The last day of the regular legislative session is Thursday. However, there will be limited sessions the first week of May.

Gary Storck, president of Wisconsin chapter of the National Organization for the Reform of Marijuana Laws, said he was very disappointed the bill would not be moving forward because they had a lot of hope that it would get done this session.

NORML will be working this summer to get referendums on local ballots on this issue across the state, Storck added, and will be getting signatures and organizers working to get the word out to more people.

“There’s a lot of people in the Legislature who just don’t get it,” Storck said. “We’ve come to the conclusion that if you can’t change the law, maybe you have to change the Legislature.”

Storck added the movement supporting medical marijuana has grown significantly in the past couple months and has reached a level of activism not seen before.

Storck speculated many legislators may be hesitant to support the bill because they have false perceptions about the drug’s dangers. He added many legal pharmaceutical drugs are much more harmful than marijuana.

“[Legislators have] been so brainwashed that marijuana is some kind of dangerous, illegal drug, that it’s hard for them to think outside the box,” Storck said. “Cannabis won’t kill you; it won’t cause permanent damage. It’s definitely something that should be out there.”

Mark Grapentine, senior vice president of government relations of the Wisconsin Medical Society, said they care deeply about people who are suffering, but medical marijuana is not the best treatment option and the organization does not support the bill.

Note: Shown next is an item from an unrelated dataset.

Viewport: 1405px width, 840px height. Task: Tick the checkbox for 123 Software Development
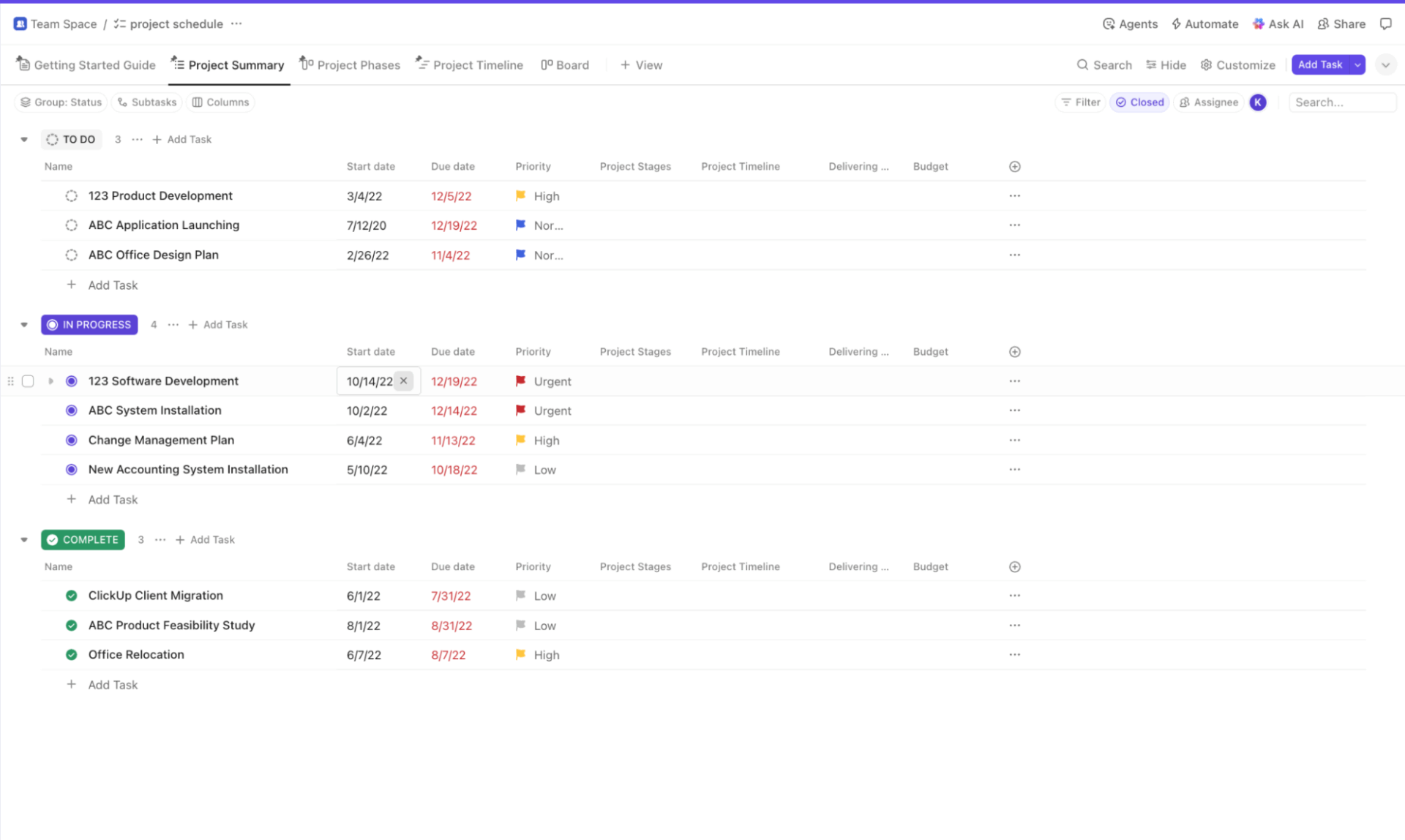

Although they understand some people would like to embrace anything that seems helpful, what is most important is that any medicine a patient takes is safe, effective and has as few side effects as possible, he said. The state Legislature is not the appropriate body to be making that decision about marijuana.

“We don’t believe anything you can just grow in your backyard … is really the best way to go in terms of advancing the science,” Grapentine said. “We completely understand the desire for those who are suffering to find a way to alleviate that suffering, but you can’t just skip steps in science and expect the best result.”